TASK:
Copy each line of the records that includes "selection".

[Saved entries]
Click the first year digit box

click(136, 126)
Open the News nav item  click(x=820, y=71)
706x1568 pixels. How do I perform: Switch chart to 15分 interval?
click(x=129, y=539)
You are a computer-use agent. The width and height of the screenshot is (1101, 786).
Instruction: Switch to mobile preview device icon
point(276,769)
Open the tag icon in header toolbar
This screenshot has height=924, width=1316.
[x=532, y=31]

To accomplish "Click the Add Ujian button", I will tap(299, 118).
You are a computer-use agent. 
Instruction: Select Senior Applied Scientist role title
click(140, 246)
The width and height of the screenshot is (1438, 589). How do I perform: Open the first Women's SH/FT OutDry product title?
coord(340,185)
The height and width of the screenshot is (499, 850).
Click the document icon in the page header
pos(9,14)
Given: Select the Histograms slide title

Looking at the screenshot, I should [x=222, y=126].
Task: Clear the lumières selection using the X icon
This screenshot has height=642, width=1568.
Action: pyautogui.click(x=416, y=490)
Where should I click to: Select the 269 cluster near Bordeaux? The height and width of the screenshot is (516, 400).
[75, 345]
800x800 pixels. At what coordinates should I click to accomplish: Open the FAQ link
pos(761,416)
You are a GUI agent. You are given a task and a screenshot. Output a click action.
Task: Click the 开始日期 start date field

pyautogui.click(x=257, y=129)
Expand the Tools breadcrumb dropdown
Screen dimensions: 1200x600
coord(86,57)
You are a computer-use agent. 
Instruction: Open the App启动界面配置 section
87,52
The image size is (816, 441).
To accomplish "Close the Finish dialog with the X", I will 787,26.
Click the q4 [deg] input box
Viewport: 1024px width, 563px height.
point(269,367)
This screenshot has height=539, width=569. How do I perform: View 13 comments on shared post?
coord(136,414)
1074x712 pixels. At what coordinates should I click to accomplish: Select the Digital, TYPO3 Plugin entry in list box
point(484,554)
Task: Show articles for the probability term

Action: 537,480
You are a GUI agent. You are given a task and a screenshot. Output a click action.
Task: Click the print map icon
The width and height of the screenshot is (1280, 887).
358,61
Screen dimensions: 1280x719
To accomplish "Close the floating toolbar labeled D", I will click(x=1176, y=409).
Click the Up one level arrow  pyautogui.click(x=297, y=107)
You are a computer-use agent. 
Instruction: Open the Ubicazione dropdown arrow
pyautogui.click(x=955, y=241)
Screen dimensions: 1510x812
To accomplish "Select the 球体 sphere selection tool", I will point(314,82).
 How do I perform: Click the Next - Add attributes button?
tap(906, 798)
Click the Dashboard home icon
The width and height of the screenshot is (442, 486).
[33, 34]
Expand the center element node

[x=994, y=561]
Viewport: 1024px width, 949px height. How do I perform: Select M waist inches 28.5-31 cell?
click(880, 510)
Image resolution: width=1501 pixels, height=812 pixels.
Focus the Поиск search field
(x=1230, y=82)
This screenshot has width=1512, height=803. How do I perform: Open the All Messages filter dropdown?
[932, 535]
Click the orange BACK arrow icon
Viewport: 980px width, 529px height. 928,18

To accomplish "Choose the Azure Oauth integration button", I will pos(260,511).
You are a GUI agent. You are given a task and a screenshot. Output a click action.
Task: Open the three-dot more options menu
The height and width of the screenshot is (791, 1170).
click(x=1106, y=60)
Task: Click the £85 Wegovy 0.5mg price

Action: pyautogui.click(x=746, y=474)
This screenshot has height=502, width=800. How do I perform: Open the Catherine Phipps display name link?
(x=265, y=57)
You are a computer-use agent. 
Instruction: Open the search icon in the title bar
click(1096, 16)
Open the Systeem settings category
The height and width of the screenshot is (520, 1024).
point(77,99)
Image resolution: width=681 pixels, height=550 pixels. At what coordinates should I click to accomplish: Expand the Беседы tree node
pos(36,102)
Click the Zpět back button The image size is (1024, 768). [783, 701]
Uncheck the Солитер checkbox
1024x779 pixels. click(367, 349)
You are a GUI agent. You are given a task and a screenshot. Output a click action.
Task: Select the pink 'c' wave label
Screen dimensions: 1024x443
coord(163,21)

SOLUTION BELOW:
Task: Clear the lumières selection using the X icon
To accomplish "Select the 球体 sphere selection tool", I will point(314,82).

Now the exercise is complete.